Quite uniquely, director François Truffaut chose to shoot the film almost completely in chronological order. The reasoning for this was that he found the relationship between the two main characters so important, he wanted it to develop in a natural way. Truffaut actually spent the nights re-writing the scenes he would film the next day, to follow the dynamics between the leading couple.
The film is dedicated to director Jean Renoir. The dedication is visible at the beginning and signed by Truffaut.
The original French title is spelled "La Sirène du Mississipi" (one P) in some sources, and "La Sirène du Mississippi" (two Ps) in other sources.
The book that Louis finds in the isolated cabin near the end of the movie is "La Peau de chagrin" ("The Wild Ass's Skin"), by Honore de Balzac.

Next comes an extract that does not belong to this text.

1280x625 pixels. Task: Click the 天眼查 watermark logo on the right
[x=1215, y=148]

According to Wikipedia, "Set in early 19th-century Paris, it tells the story of a young man who finds a magic piece of shagreen (untanned skin from a wild ass) that fulfills his every desire. For each wish granted, however, the skin shrinks and consumes a portion of his physical energy."

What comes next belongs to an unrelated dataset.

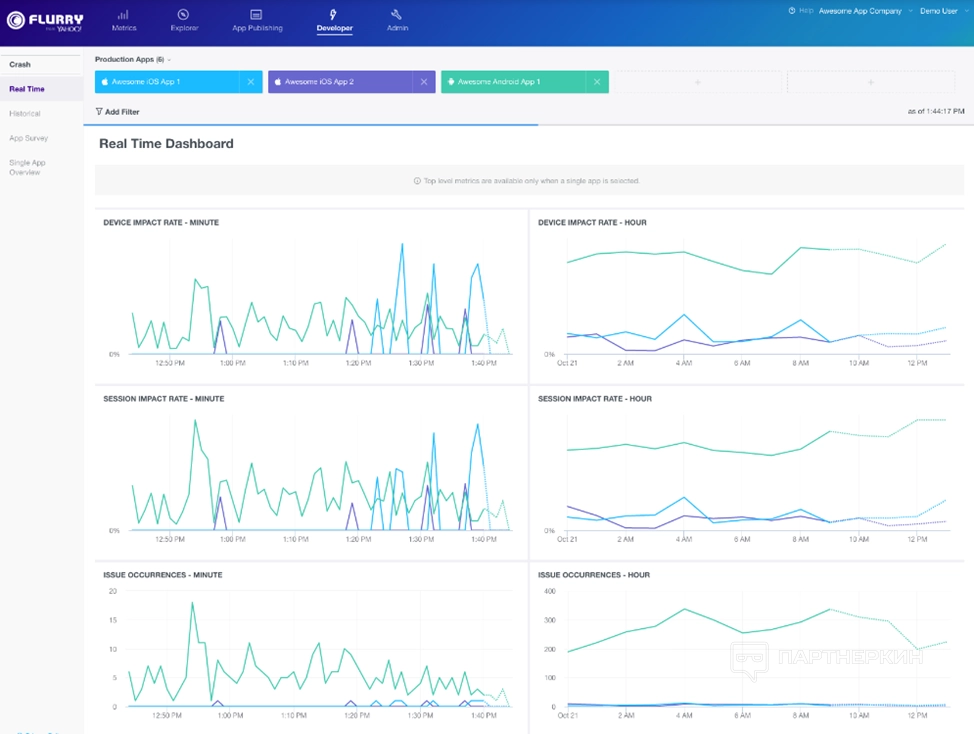Click the Flurry logo in the header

The least-known of Francois Truffaut's films in the UK. Although it was shown in France in 1969 and had a showing at the Edinburgh Film Festival the following year, it gained no commercial distribution whatever in Britain until 1974, when a cut version dubbed into English, intended to be exhibited as the lower half of a double-bill, was press-shown, although it seems to have been shown hardly anywhere at that time. The proper French version was shown on BBC-2 a few years later, but this was its only British television showing. Despite the fame of its director and stars. the film remained largely unknown in the UK until a 21st-century DVD release.